To do:
1 – In the storm analysis below, what years does the NOAA storm database cover?
2 – Sum up the storm analysis below in two sentences.

Extract:

Weather events can have severe consequences on the population and economy of a country. This analysis aims to identify such events and their impact. The data comes from the U.S. National Oceanic and Atmospheric Administration’s (NOAA) storm database over 1950 to 2011.
The analysis aims to investigate which different types of severe weather events are most harmful on the populations health in respect of general injuries and fatalities. Further the economic consequences will be analyzed by exploring the financial damage done to both general property and agriculture (i.e. crops).
The analysis concludes with Tornado being the most destructive with respect to population health by a big margin. Floods, Typhoons and Tornado do the most property damage in the US while Droughts, Floods & Icestorms lead to the most crop damage.
Download the storm dataset which comes from the U.S. National Oceanic and Atmospheric Administration’s (NOAA) storm database. The documentation for the same can be found at :
suppressMessages(library(data.table))
suppressMessages(library(dplyr))
suppressMessages(library(ggplot2))
suppressMessages(library(gridExtra))
if(!file.exists("./repdata%2Fdata%2FStormData.csv.bz2")){
url <- "https://d396qusza40orc.cloudfront.net/repdata%2Fdata%2FStormData.csv.bz2"

Supplied material:
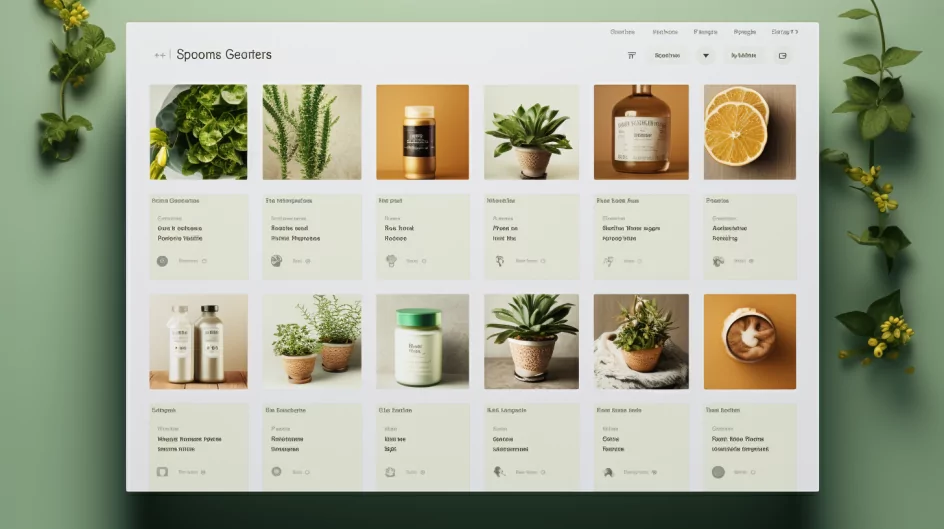
Task: Click the square icon under the two white bottles card
Action: coord(163,471)
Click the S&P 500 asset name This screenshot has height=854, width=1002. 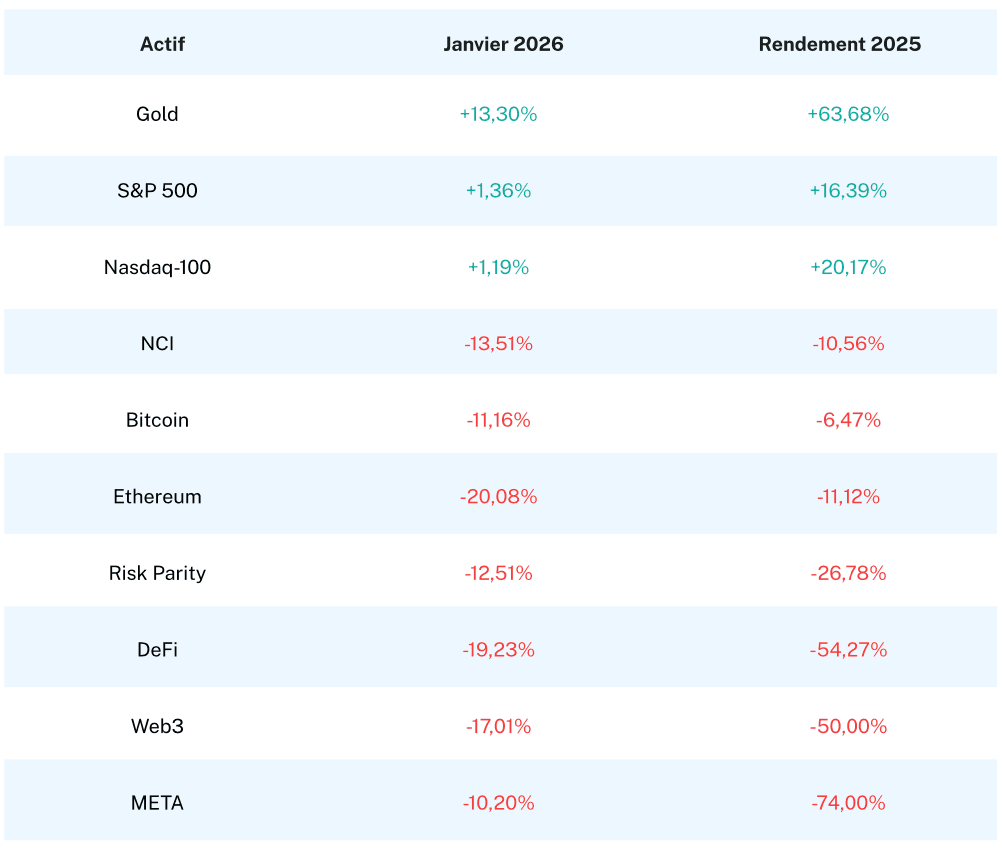157,190
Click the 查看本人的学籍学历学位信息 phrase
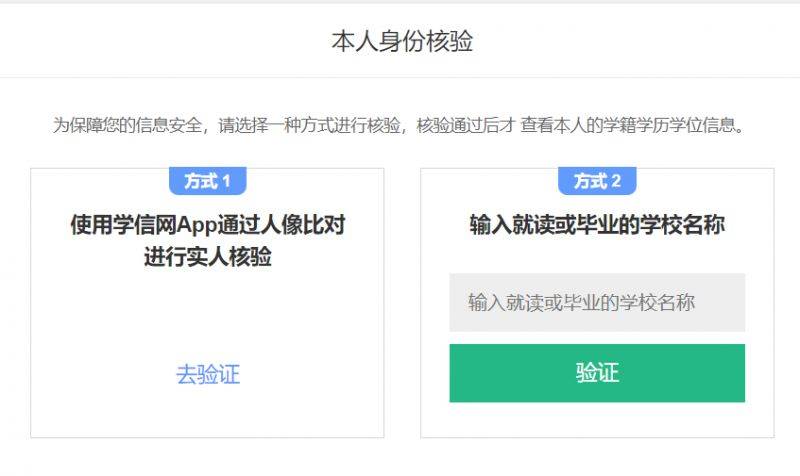This screenshot has height=476, width=800. (x=630, y=127)
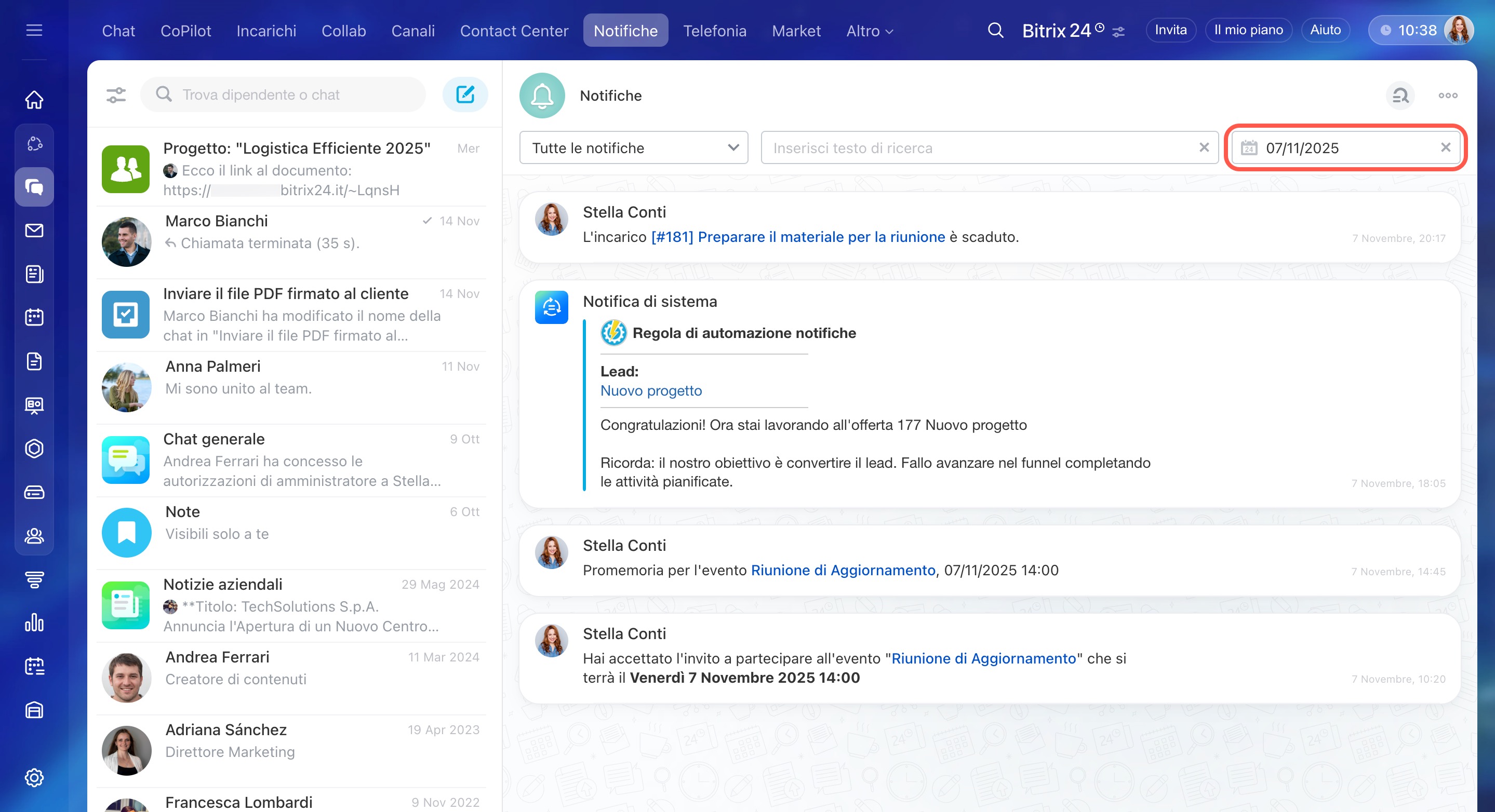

Full answers:
1 – 1950 to 2011.

2 – The analysis uses NOAA storm data from 1950 to 2011 to find which types of severe weather events do the most harm to population health through injuries and fatalities, and which cause the most damage to property and crops. It finds that tornadoes are by far the most harmful to health, that floods, typhoons and tornadoes do the most property damage, and that droughts, floods and ice storms do the most crop damage.